**EXTRACT TO READ:**

## Start

The workshop builds upon its first iteration in 2019, where we received over 50 submissions and had over 65 attendees. Just like the first one, the second LChange workshop will be co-located with ACL (2021), and, pending on the situation, a hybrid event with possible online participation. We hope to make our second edition another resounding success!
The call for papers will be similar to last time: all aspects around computational approaches to historical language change with the focus on digital text corpora. If you have published in the field previously, and are inrerested in helping out in the PC to review papers, send us an email.
We will have two keynote talks, and our first confirmed keynote is Alexander Koplenig (Leibniz-Institute for the German Language in Mannheim) with the talk Two challenges we face when analyzing diachronic corpora.
Important Dates
- April 26, 2021: Paper submission
- May 28, 2021: Notification of acceptance
- June 7, 2021: Camera-ready papers due
- August 5-6, 2021: Workshop date (day will be decided upon later)
Workshop Topics
Human language changes over time, driven by the dual needs of adapting to ongoing sociocultural and technological development in the world and facilitating efficient communication. In particular, novel words are coined or borrowed from other languages, while obsolete words slide into obscurity. Similarly, words may acquire novel meanings or lose existing meanings. This workshop explores these phenomena by bringing to bear state-of-the-art computational methodologies, theories and digital text resources on exploring the time-varying nature of human language.
Although there exists rich empirical work on language change from historical linguistics, sociolinguistics and cognitive linguistics, computational approaches to the problem of language change particularly how word forms and meanings evolve have only begun to take shape over the past decade or so, with exemplary work on semantic change and lexical replacement. The motivation has long been related to search, and understanding in diachronic archives. The emergence of long-term and large-scale digital corpora was the prerequisite and has resulted in a slightly different set of problems for this strand of study than have traditionally been studied in historical linguistics. As an example, studies of lexical replacement have largely focused on named entity change (names of e.g., countries and people that change over time) because of the large effect these name changes have for temporal information retrieval.
The aim of this workshop is three-fold. First, within a field that has a lot of challenges (Hengchen et al, 2021) we want to provide pioneering researchers who work on computational methods, evaluation, and large-scale modelling of language change an outlet for disseminating cutting-edge research on topics concerning language change. Currently, researchers in this area have published in a wide range of different venues, from computational linguistics, to cognitive science and digital archiving venues (Tahmasebi et al, 2021). Building on its previous edition, we want to utilize this workshop as a platform for sharing state-of-the-art research progress in this fundamental domain of natural language research.
Second, in doing so we want to bring together domain experts across disciplines. We want to connect those that have long worked on language change within historical linguistics and bring with them a large understanding for general linguistic theories of language change; those that have studied change across languages and language families; those that develop and test computational methods for detecting semantic change and laws of semantic change; and those that need knowledge (of the occurrence and shape) of language change, for example, in digital humanities and computational social sciences where text mining is applied to diachronic corpora subject to lexical semantic change.

## End

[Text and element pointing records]
## Start

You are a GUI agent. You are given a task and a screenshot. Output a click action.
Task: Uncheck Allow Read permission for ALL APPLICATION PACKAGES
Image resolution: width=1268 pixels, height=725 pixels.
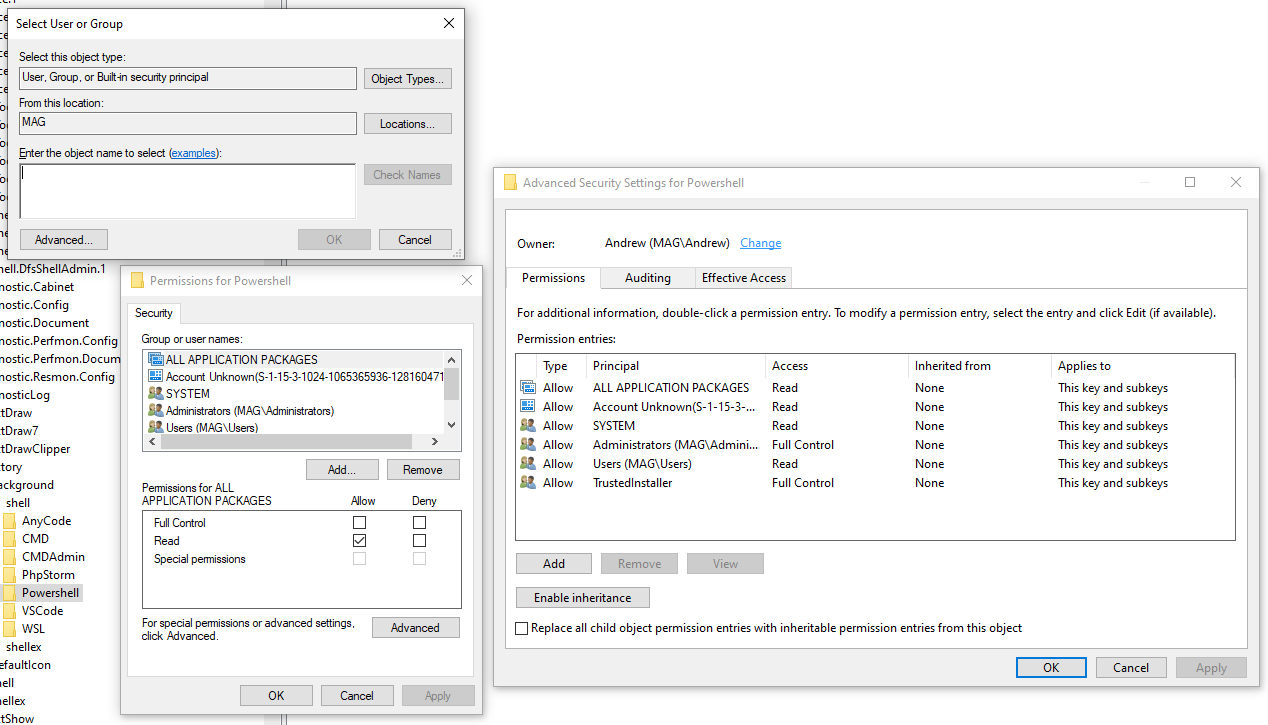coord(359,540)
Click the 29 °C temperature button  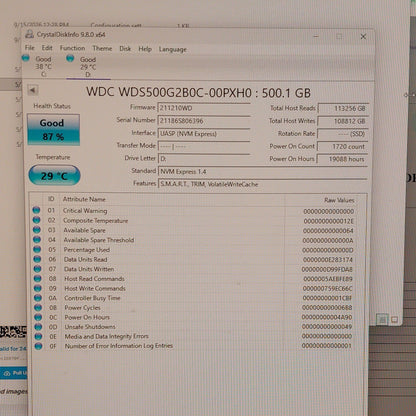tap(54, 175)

## End
## Start

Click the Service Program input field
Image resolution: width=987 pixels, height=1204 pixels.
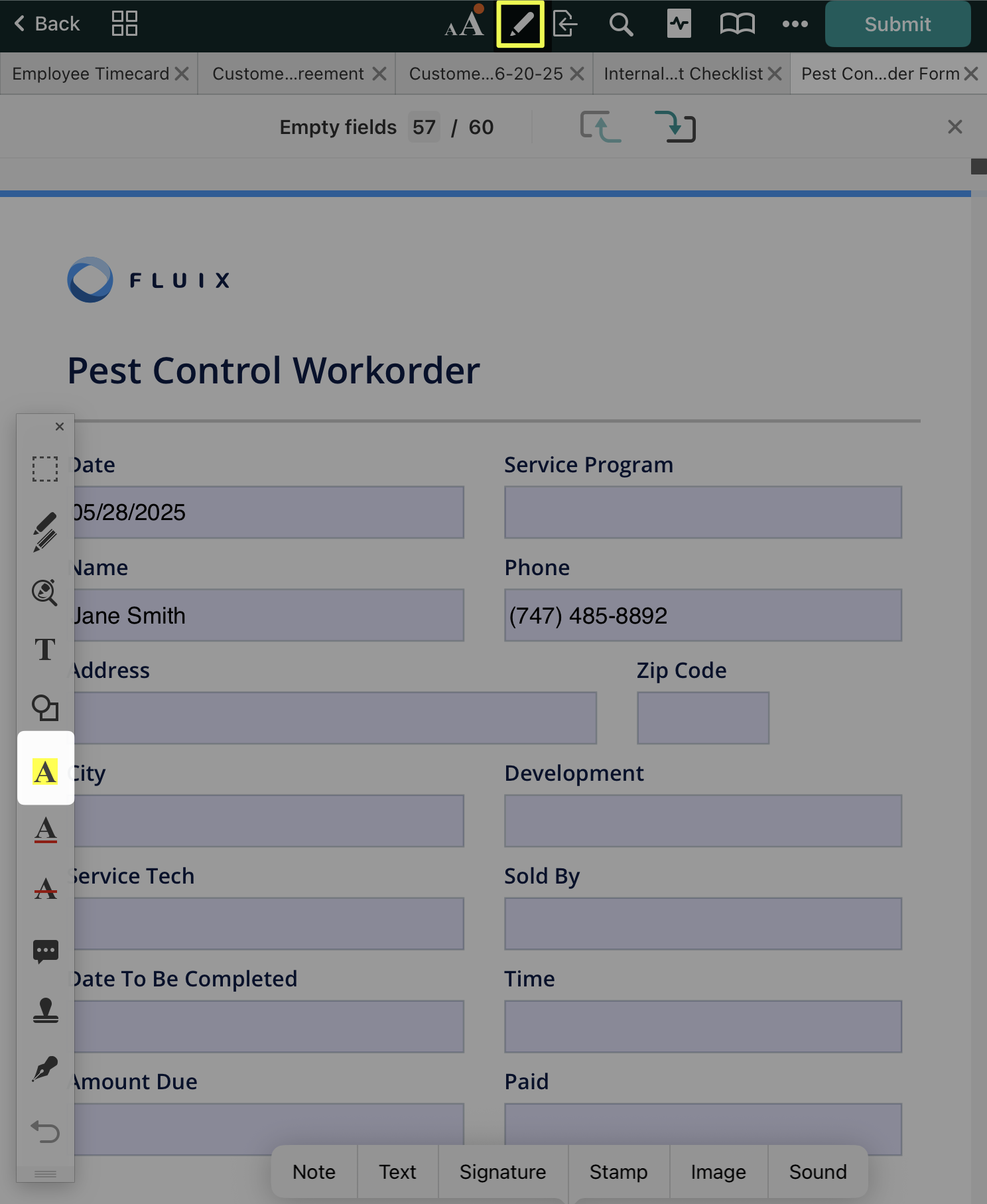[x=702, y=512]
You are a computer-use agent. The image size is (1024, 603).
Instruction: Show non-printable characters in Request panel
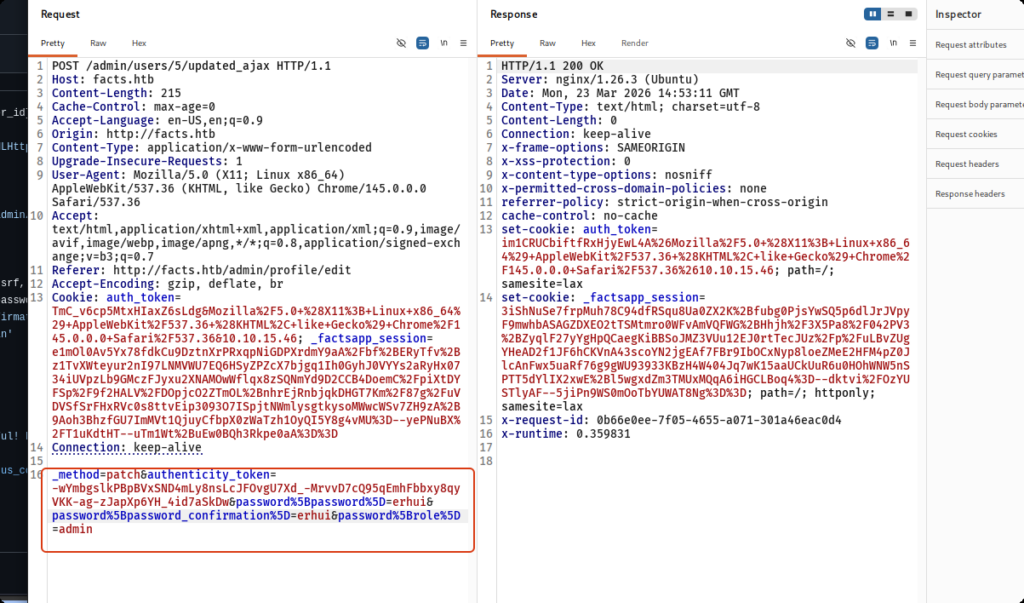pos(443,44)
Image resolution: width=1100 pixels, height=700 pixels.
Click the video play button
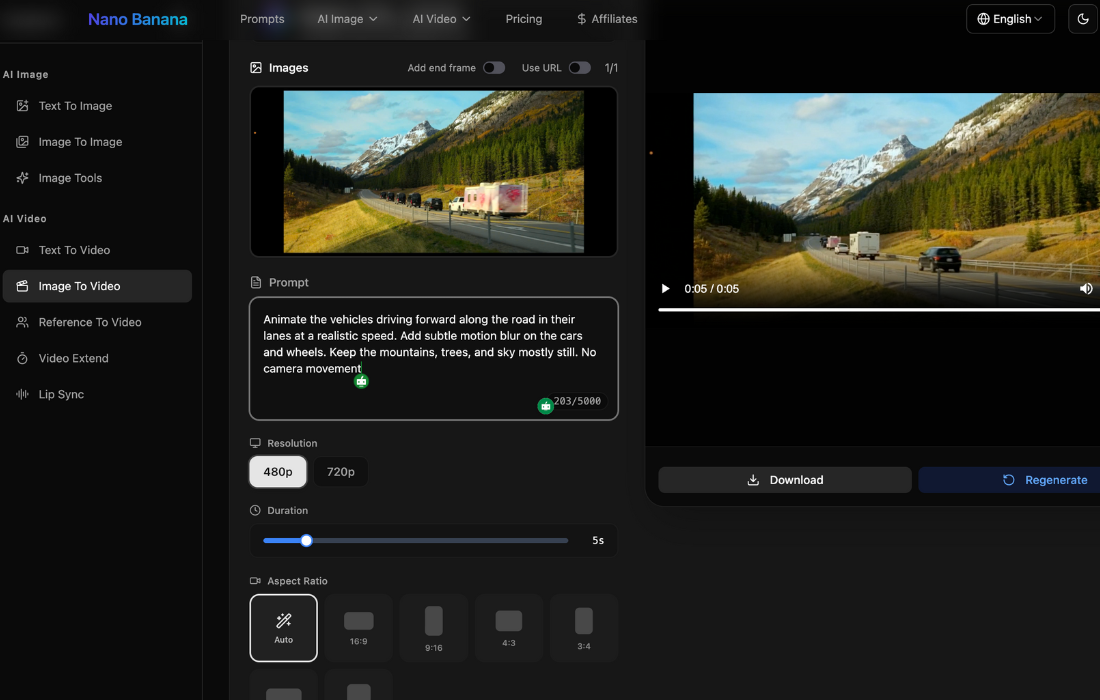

## End

**REQUESTS:**
A) In the LChange workshop announcement, who is named as the first confirmed keynote speaker?
B) Pick up the LChange workshop announcement after its last sentence and keep writing it.

**FINAL RESULTS:**
A) Alexander Koplenig, of the Leibniz-Institute for the German Language in Mannheim.

B)
Third, the detection and modelling of language change using diachronic text and text mining raise fundamental theoretical and methodological challenges for future research in this area. The representativeness of text is a first critical issue; works using large diachronic corpora and computational methods for detecting change often claim to find changes that are universally true for a language as a whole. But the jury is out on how results derived from digital literature or newspapers accurately represent changes in language as a whole. We hope to engage corpus linguists, big-data scientists, and computational linguists to address these open issues. Besides these goals, this workshop will also support discussion on the evaluation of computational methodologies for uncovering language change. Verifying change only using positive examples of change often confirms a corpus bias rather than reflecting genuine language change. Larger quantities and higher qualities of text over time result in the detection of more semantic change. In fact, multiple semantic laws have been proposed lately where later other authors have shown that the detected effects are linked to frequency rather than underlying semantic change . The methodological issue of evaluation, together with good evaluation testsets and standards are of high importance to the research community. We aim to shed some light on these issues and encourage the community to collaborate to find solutions.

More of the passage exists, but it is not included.